Common wisdom is that a jury's verdict cannot later be impeached through the testimony of deliberating jurors regarding misconduct which occurred inside the jury room. Federal Rule of Evidence 606(b) explicitly provides that fellow-juror testimony is inadmissible to impeach a verdict, except to show clerical error on the verdict sheet or the influence of outside or extraneous information. Typical of the latter scenarios is one juror sharing a newspaper story about the case or introducing into deliberations her or his personal research into the scene of a crime or the background of a defendant. Irregularities in the internal deliberations of a jury are generally not proper grounds for subsequent inquiry, for fear of impinging on the free-ranging nature and mysterious ways of the jury process. For example, racial comments among jurors have been found by most courts to be barred from subsequent inquiry under the terms of Rule 606(b).

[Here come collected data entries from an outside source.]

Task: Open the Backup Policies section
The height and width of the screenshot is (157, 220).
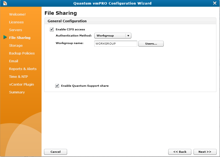Action: 22,53
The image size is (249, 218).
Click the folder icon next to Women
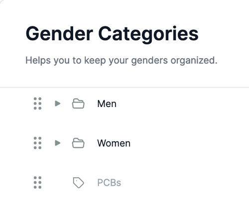click(78, 143)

Yet, a small number of cases have carved out a common law corollary to Rule 606(b), permitting juror testimony to explore whether, despite the strictures of the Rule, due process and Sixth Amendment violations have occurred within the jury. Cases such as Shillcutt v. Gagnon, 827 F.2d 1155 (7th Cir. 1987) have sanctioned inquiry in instances where an "extremely rare abuse," such as pervasive racial prejudice, animated the deliberations. Other courts have been less willing to part the jury curtain. United States v. Benally, 546 F.3d 1230 (10th Cir. 2008) (district court abused discretion in admitting evidence of racial comments in the jury room; it is "not necessarily in the interest of overall justice" to cure expressions of racial prejudice among jury members).

The First Circuit has thrown its lot in with those courts of appeal which have concluded that racial animus toward a defendant is sufficiently destructive of that person's constitutional rights to permit, if not compel, post-verdict inquiry. United States v. Villar, 586 F.3d 76 (1st Cir. 2009). Villar is Hispanic, and after his bank robbery conviction a juror emailed the defense attorney to complain of several fellow jurors who were unwavering in favor of conviction on the expressed ground that "they" cause all the trouble in the community. The First Circuit agreed that Rule 606(b) did not support inquiry on this basis, but held that this was one of the "rare and grave" cases where claims of racial or ethic bias implicated Villar's constitutional safeguards. The district court, as a result, had discretion to examine the validity of the verdict as against the biased statements of jurors.